Descripción de la tarea » Pon todos los datos en forma de lista JSON de cadenas, una por cada línea, y deja fuera las líneas en blanco.

Datos proporcionados »

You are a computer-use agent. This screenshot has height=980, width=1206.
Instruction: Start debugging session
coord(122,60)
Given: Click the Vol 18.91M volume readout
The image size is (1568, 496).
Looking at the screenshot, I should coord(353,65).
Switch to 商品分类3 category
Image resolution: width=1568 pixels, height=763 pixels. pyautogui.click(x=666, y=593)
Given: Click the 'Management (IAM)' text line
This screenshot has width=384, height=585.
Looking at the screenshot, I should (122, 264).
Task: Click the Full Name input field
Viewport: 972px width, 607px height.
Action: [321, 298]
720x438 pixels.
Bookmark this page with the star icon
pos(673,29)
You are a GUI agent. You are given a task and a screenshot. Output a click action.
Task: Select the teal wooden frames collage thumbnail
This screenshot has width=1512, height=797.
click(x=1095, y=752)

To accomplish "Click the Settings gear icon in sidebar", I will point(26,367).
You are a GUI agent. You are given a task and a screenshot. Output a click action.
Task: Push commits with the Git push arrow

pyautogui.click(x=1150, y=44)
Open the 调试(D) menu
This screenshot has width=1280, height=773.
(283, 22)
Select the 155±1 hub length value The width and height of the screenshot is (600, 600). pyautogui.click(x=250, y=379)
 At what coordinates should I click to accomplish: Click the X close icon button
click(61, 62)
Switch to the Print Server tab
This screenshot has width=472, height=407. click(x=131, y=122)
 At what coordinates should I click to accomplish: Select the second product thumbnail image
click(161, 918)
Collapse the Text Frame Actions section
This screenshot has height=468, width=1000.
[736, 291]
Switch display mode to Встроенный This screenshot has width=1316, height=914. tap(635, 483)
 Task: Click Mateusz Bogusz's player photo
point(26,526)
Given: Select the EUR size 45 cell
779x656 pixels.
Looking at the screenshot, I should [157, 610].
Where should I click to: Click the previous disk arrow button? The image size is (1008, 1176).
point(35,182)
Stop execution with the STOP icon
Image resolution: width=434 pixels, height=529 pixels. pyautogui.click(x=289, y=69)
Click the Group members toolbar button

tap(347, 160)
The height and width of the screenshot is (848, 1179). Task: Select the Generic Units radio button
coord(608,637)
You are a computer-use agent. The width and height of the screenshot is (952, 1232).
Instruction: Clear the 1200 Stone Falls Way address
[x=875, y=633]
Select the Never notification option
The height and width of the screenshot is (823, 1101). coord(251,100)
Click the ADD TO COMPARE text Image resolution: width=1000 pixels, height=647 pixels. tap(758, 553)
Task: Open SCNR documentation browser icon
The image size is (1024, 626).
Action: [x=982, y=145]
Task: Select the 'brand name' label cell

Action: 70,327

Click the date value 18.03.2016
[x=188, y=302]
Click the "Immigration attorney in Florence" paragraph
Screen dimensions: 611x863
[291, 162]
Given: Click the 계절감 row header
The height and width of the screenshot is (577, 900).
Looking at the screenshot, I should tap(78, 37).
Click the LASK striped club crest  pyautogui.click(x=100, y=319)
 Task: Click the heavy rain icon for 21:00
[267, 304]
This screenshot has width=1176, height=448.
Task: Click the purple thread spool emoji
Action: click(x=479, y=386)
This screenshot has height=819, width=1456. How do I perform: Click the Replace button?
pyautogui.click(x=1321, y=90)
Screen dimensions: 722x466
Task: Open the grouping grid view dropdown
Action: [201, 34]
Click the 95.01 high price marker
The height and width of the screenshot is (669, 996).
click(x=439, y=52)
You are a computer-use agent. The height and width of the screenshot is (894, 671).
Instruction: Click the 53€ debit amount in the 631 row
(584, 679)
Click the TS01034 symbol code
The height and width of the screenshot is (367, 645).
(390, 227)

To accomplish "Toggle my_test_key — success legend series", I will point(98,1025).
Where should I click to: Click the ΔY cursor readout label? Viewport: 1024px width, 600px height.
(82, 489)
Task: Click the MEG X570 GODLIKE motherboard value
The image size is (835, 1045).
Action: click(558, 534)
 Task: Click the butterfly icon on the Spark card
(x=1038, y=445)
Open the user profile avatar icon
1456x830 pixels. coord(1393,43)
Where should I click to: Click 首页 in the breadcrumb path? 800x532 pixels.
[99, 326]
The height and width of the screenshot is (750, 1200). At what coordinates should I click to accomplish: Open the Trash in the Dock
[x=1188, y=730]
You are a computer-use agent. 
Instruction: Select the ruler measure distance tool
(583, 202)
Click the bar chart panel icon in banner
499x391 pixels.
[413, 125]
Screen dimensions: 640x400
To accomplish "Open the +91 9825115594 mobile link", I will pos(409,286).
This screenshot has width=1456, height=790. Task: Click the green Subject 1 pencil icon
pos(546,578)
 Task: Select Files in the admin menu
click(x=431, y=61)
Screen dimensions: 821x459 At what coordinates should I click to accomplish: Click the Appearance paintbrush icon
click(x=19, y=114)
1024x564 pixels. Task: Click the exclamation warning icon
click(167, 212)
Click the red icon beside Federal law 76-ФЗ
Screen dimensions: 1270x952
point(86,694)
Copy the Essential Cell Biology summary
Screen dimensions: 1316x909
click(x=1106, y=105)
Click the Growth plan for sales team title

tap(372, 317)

Respuesta del ejercicio »
[
  "You are a computer-use agent. This screenshot has height=980, width=1206.",
  "Instruction: Start debugging session",
  "coord(122,60)",
  "Given: Click the Vol 18.91M volume readout",
  "The image size is (1568, 496).",
  "Looking at the screenshot, I should coord(353,65).",
  "Switch to 商品分类3 category",
  "Image resolution: width=1568 pixels, height=763 pixels. pyautogui.click(x=666, y=593)",
  "Given: Click the 'Management (IAM)' text line",
  "This screenshot has width=384, height=585.",
  "Looking at the screenshot, I should (122, 264).",
  "Task: Click the Full Name input field",
  "Viewport: 972px width, 607px height.",
  "Action: [321, 298]",
  "720x438 pixels.",
  "Bookmark this page with the star icon",
  "pos(673,29)",
  "You are a GUI agent. You are given a task and a screenshot. Output a click action.",
  "Task: Select the teal wooden frames collage thumbnail",
  "This screenshot has width=1512, height=797.",
  "click(x=1095, y=752)",
  "To accomplish \"Click the Settings gear icon in sidebar\", I will point(26,367).",
  "You are a GUI agent. You are given a task and a screenshot. Output a click action.",
  "Task: Push commits with the Git push arrow",
  "pyautogui.click(x=1150, y=44)",
  "Open the 调试(D) menu",
  "This screenshot has width=1280, height=773.",
  "(283, 22)",
  "Select the 155±1 hub length value The width and height of the screenshot is (600, 600). pyautogui.click(x=250, y=379)",
  " At what coordinates should I click to accomplish: Click the X close icon button",
  "click(61, 62)",
  "Switch to the Print Server tab",
  "This screenshot has width=472, height=407. click(x=131, y=122)",
  " At what coordinates should I click to accomplish: Select the second product thumbnail image",
  "click(161, 918)",
  "Collapse the Text Frame Actions section",
  "This screenshot has height=468, width=1000.",
  "[736, 291]",
  "Switch display mode to Встроенный This screenshot has width=1316, height=914. tap(635, 483)",
  " Task: Click Mateusz Bogusz's player photo",
  "point(26,526)",
  "Given: Select the EUR size 45 cell",
  "779x656 pixels.",
  "Looking at the screenshot, I should [157, 610].",
  "Where should I click to: Click the previous disk arrow button? The image size is (1008, 1176).",
  "point(35,182)",
  "Stop execution with the STOP icon",
  "Image resolution: width=434 pixels, height=529 pixels. pyautogui.click(x=289, y=69)",
  "Click the Group members toolbar button",
  "tap(347, 160)",
  "The height and width of the screenshot is (848, 1179). Task: Select the Generic Units radio button",
  "coord(608,637)",
  "You are a computer-use agent. The width and height of the screenshot is (952, 1232).",
  "Instruction: Clear the 1200 Stone Falls Way address",
  "[x=875, y=633]",
  "Select the Never notification option",
  "The height and width of the screenshot is (823, 1101). coord(251,100)",
  "Click the ADD TO COMPARE text Image resolution: width=1000 pixels, height=647 pixels. tap(758, 553)",
  "Task: Open SCNR documentation browser icon",
  "The image size is (1024, 626).",
  "Action: [x=982, y=145]",
  "Task: Select the 'brand name' label cell",
  "Action: 70,327",
  "Click the date value 18.03.2016",
  "[x=188, y=302]",
  "Click the \"Immigration attorney in Florence\" paragraph",
  "Screen dimensions: 611x863",
  "[291, 162]",
  "Given: Click the 계절감 row header",
  "The height and width of the screenshot is (577, 900).",
  "Looking at the screenshot, I should tap(78, 37).",
  "Click the LASK striped club crest  pyautogui.click(x=100, y=319)",
  " Task: Click the heavy rain icon for 21:00",
  "[267, 304]",
  "This screenshot has width=1176, height=448.",
  "Task: Click the purple thread spool emoji",
  "Action: click(x=479, y=386)",
  "This screenshot has height=819, width=1456. How do I perform: Click the Replace button?",
  "pyautogui.click(x=1321, y=90)",
  "Screen dimensions: 722x466",
  "Task: Open the grouping grid view dropdown",
  "Action: [201, 34]",
  "Click the 95.01 high price marker",
  "The height and width of the screenshot is (669, 996).",
  "click(x=439, y=52)",
  "You are a computer-use agent. The height and width of the screenshot is (894, 671).",
  "Instruction: Click the 53€ debit amount in the 631 row",
  "(584, 679)",
  "Click the TS01034 symbol code",
  "The height and width of the screenshot is (367, 645).",
  "(390, 227)",
  "To accomplish \"Toggle my_test_key — success legend series\", I will point(98,1025).",
  "Where should I click to: Click the ΔY cursor readout label? Viewport: 1024px width, 600px height.",
  "(82, 489)",
  "Task: Click the MEG X570 GODLIKE motherboard value",
  "The image size is (835, 1045).",
  "Action: click(558, 534)",
  " Task: Click the butterfly icon on the Spark card",
  "(x=1038, y=445)",
  "Open the user profile avatar icon",
  "1456x830 pixels. coord(1393,43)",
  "Where should I click to: Click 首页 in the breadcrumb path? 800x532 pixels.",
  "[99, 326]",
  "The height and width of the screenshot is (750, 1200). At what coordinates should I click to accomplish: Open the Trash in the Dock",
  "[x=1188, y=730]",
  "You are a computer-use agent. ",
  "Instruction: Select the ruler measure distance tool",
  "(583, 202)",
  "Click the bar chart panel icon in banner",
  "499x391 pixels.",
  "[413, 125]",
  "Screen dimensions: 640x400",
  "To accomplish \"Open the +91 9825115594 mobile link\", I will pos(409,286).",
  "This screenshot has width=1456, height=790. Task: Click the green Subject 1 pencil icon",
  "pos(546,578)",
  " Task: Select Files in the admin menu",
  "click(x=431, y=61)",
  "Screen dimensions: 821x459 At what coordinates should I click to accomplish: Click the Appearance paintbrush icon",
  "click(x=19, y=114)",
  "1024x564 pixels. Task: Click the exclamation warning icon",
  "click(167, 212)",
  "Click the red icon beside Federal law 76-ФЗ",
  "Screen dimensions: 1270x952",
  "point(86,694)",
  "Copy the Essential Cell Biology summary",
  "Screen dimensions: 1316x909",
  "click(x=1106, y=105)",
  "Click the Growth plan for sales team title",
  "tap(372, 317)"
]